For the word "computer", find each line in the entries where it occurs and copy that line.

+++ RECORDED DATA +++

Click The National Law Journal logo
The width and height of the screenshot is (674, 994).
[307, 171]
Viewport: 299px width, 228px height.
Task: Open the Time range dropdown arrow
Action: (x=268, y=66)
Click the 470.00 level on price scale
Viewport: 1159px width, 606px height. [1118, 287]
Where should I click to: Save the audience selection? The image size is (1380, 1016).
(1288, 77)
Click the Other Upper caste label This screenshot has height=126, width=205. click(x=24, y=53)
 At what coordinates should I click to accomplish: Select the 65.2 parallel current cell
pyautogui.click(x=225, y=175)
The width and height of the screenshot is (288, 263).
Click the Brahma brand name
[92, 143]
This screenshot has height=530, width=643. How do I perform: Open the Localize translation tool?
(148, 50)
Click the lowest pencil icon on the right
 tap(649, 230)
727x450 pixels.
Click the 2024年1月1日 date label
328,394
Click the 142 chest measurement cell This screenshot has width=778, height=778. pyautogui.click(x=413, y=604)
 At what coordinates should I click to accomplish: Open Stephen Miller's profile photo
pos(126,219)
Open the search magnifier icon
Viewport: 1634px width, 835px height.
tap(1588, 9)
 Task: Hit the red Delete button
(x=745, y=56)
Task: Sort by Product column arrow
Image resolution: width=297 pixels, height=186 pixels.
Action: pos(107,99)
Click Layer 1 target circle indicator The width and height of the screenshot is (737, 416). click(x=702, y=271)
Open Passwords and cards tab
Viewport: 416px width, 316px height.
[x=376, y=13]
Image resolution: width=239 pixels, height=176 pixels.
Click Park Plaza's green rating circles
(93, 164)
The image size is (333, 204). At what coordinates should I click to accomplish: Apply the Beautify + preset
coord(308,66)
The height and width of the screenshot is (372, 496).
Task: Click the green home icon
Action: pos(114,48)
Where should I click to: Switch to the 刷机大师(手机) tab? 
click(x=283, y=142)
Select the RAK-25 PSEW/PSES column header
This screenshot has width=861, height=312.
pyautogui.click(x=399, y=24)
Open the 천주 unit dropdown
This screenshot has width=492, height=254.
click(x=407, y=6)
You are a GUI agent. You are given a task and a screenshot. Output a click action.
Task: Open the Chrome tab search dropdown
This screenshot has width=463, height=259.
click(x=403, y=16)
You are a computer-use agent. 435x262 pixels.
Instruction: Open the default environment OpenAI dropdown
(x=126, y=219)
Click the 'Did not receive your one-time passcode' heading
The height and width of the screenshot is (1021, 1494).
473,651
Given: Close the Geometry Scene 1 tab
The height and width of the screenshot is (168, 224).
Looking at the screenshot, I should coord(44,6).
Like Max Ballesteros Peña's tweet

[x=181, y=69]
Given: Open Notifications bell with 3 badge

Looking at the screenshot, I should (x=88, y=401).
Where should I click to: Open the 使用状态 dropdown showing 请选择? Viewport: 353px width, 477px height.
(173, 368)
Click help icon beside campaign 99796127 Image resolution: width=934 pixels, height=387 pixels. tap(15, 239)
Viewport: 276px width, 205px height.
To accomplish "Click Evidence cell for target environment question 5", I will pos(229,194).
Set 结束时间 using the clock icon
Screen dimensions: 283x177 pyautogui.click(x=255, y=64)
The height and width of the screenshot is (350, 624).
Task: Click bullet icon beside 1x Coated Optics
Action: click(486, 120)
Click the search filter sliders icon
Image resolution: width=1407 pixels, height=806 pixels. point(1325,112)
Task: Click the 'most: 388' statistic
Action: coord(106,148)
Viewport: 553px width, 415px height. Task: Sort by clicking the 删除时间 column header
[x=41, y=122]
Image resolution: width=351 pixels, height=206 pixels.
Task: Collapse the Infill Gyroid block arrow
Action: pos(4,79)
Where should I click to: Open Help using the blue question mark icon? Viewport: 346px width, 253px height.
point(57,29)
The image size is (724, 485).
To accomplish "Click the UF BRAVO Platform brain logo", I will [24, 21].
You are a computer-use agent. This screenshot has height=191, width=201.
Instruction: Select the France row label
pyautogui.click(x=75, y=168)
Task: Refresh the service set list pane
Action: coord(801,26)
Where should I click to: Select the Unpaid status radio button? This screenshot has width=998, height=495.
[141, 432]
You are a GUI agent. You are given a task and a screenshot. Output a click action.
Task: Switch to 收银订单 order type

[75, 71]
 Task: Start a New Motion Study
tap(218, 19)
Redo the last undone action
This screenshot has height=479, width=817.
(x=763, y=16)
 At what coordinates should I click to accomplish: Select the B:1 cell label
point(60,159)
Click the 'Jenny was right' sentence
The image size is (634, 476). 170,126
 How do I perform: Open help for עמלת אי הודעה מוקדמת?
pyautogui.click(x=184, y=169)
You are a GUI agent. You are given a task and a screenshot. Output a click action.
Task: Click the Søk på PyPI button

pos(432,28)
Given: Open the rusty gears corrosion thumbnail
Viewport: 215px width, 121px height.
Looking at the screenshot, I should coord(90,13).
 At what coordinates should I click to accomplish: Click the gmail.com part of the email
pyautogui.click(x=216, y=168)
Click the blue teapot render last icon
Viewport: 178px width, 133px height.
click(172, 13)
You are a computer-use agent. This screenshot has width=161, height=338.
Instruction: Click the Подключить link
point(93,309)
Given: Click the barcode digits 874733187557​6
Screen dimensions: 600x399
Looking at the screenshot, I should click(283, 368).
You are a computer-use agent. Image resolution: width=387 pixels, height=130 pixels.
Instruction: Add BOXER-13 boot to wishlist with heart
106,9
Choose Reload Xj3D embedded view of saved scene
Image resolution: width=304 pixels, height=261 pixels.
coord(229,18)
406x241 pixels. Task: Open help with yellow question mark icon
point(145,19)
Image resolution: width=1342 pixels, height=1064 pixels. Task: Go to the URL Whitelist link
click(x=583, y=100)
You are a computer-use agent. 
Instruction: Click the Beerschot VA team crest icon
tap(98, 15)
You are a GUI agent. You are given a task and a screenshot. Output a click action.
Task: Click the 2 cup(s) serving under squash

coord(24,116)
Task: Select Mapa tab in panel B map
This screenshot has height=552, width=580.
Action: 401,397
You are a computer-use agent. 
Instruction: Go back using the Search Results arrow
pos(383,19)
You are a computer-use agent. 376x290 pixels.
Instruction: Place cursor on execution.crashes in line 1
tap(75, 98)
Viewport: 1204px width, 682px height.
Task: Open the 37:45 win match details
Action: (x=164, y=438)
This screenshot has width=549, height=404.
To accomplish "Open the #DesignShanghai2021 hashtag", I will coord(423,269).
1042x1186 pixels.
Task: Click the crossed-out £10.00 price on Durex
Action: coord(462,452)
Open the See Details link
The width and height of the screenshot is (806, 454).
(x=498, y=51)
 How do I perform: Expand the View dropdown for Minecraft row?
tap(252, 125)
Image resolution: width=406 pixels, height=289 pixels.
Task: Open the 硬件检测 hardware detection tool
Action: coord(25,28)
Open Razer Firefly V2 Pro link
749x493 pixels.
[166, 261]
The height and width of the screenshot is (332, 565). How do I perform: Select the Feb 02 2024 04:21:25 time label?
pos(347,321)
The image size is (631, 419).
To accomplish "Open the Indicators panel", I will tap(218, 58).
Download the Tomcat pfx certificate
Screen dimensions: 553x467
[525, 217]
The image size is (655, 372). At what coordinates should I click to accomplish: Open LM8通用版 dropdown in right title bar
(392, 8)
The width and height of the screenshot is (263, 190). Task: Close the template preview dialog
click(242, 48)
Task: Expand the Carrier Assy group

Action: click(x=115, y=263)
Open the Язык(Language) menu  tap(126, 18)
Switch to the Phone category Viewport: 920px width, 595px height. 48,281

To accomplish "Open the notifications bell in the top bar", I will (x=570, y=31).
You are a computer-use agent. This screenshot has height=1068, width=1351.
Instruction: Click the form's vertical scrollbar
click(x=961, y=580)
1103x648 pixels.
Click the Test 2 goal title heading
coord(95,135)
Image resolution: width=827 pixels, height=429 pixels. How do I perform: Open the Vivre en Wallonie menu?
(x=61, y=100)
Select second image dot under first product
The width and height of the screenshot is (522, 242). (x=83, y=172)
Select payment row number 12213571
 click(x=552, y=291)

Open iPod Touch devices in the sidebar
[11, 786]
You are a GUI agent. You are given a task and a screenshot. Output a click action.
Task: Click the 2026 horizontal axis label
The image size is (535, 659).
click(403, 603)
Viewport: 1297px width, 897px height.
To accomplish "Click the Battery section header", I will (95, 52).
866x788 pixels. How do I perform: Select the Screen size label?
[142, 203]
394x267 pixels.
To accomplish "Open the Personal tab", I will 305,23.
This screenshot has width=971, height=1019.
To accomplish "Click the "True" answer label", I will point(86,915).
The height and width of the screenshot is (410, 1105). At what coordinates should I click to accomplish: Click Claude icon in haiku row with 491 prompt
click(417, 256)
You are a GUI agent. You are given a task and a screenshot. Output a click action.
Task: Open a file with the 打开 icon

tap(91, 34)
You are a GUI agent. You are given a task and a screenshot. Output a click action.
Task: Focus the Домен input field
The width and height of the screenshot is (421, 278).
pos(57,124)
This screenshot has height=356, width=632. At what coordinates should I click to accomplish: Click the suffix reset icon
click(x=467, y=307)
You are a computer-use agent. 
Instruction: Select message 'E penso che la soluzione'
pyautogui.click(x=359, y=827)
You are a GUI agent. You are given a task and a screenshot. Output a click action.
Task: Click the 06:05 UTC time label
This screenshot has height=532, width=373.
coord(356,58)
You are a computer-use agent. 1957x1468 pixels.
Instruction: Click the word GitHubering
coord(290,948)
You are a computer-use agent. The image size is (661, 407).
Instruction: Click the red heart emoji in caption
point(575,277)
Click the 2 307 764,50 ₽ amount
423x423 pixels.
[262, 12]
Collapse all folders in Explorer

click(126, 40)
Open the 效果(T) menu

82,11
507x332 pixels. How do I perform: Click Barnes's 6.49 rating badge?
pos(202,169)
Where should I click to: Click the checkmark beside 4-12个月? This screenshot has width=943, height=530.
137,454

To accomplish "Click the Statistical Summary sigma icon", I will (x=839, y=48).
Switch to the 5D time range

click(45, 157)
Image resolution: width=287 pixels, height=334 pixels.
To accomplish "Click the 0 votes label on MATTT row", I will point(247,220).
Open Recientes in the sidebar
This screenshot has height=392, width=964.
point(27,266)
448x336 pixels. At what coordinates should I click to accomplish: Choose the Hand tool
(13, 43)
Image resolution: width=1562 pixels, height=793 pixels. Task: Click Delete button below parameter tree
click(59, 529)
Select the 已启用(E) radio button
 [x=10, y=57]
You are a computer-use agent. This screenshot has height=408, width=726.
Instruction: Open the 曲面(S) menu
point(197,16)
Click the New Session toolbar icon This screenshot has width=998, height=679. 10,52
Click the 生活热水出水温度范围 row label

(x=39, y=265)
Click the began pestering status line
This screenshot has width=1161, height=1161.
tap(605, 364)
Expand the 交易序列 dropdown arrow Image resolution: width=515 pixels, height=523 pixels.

+++

WRITTEN REPLY ::
You are a computer-use agent. 435x262 pixels.
You are a computer-use agent. This screenshot has height=191, width=201.
You are a computer-use agent. This screenshot has width=161, height=338.
You are a computer-use agent. Image resolution: width=387 pixels, height=130 pixels.
You are a computer-use agent. 
You are a computer-use agent. 
You are a computer-use agent. 376x290 pixels.
You are a computer-use agent. This screenshot has height=1068, width=1351.
You are a computer-use agent. 
You are a computer-use agent. 1957x1468 pixels.
You are a computer-use agent. The image size is (661, 407).
You are a computer-use agent. This screenshot has height=408, width=726.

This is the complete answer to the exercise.